A mathematical model simulated 1 million possible World Cup results: these are the big favorites
A data science professor used a million simulations to solve the puzzle that obsesses fans every four years.
The ball is already rolling on the 2026 World Cup and the usual question floats again in every conversation: who will end up lifting the World Cup? Trying to answer it is usually an exercise in intuition, patriotism and some superstition. But Steven Stern, a professor of data science at Bond University in Australia, decided to put hunches aside and turn to science.
To do this, he built a system capable of simulating the tournament a million times. The model calculates the probabilities of each team to overcome each round until reaching the final and, finally, being crowned champion.
The result?
Spain appears as the slight favorite to win the title, although by such a narrow margin that any excess of confidence would be premature. La Roja has a 15.8% chance of winning the World Cup, just ahead of France (15.6%) and Argentina (15.3%). England is in fourth place with 11%, further behind the leading trio. According to the analysis, that difference could be partly due to England's drop in the rankings after their loss to Japan in March.
The “Group of Nine” continues to rule
These four are the only teams above 10% and they all belong to what the study calls the “group of nine”, Argentina, Brazil, Croatia, England, France, Germany, Italy, the Netherlands and Spain. Since 1998 this club has shared 78.6% of the places in the semifinals and one hundred percent of the finals. The last champion outside this club was Uruguay, in 1950.
Argentina, Brazil and Latin American options
For Latin America, the most notable news is the strength of Argentina. The current world champion is not only among the top contenders for the title, but also has a probability of close to 25% of reaching the final according to simulations. Brazil also appears among the teams with real chances, although well behind the main quartet, with a 4.9% chance of winning the tournament. Further behind are Colombia (2.1%), Mexico (1.6%) and Uruguay (1.4%), all with modest title options, but not zero.
To put together his projections, Stern turned to FIFA's Elo system, a method that measures the relative strength of each team based on its results and the quality of the opponents it faced, adjusting the scores game by game. To this he added a goal difference distribution based on research by German Andreas Heuer, which allowed him to incorporate goal differences into the simulations and model the development of the tournament more realistically.
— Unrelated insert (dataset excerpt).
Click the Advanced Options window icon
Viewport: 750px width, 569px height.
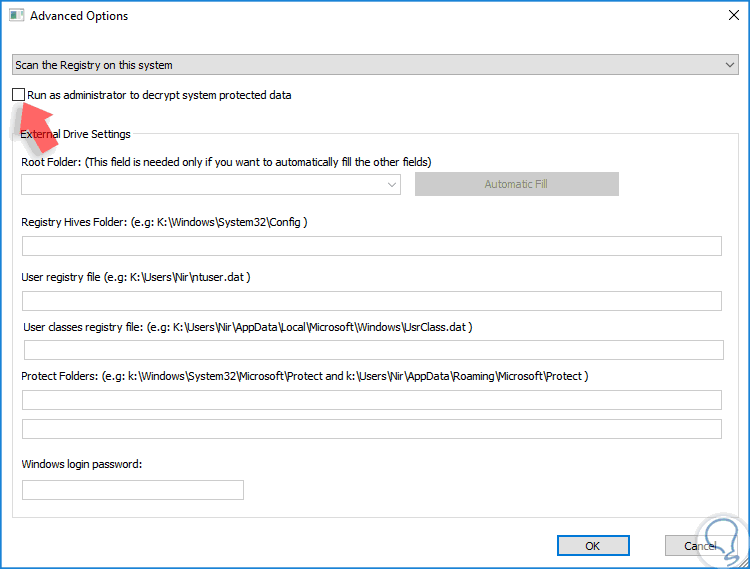[x=16, y=16]
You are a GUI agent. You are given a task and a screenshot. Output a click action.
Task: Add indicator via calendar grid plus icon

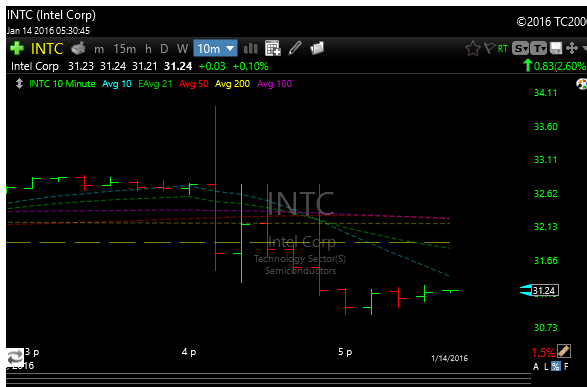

48 teams, more surprises in the 2026 World Cup?
The 2026 World Cup also breaks the mold, for the first time there will be 48 teams in 12 groups of four, with an extra knockout round and a jump from 64 to 104 games in total.
And what does the model say about this new format? That the door opens a little, although not wide. The simulations indicate that the nine historical powers would occupy around 54.2% of the places in the semifinals, well below the usual 78.6%, and the probability that the champion leaves that club falls to 72.6%, far from the 100% that marked recent history (with the exception that this time Italy did not even qualify).
In other words, the usual guys continue to rule, but the room for surprise grows. Not to the point of turning a modest team into a candidate for the title, but enough for second-string teams to dream of going further than usual.
For Stern, if FIFA had opted for groups of six instead of stretching the number of teams, the distribution would have been even more even, although at the price of playing 136 games instead of 104.
If the simulations are close to reality, the 2026 World Cup could offer something unusual: greater balance. Spain, France and Argentina will continue to be the usual names, but the format seems willing, for once, to leave a crack open to those who seek to break decades of established order.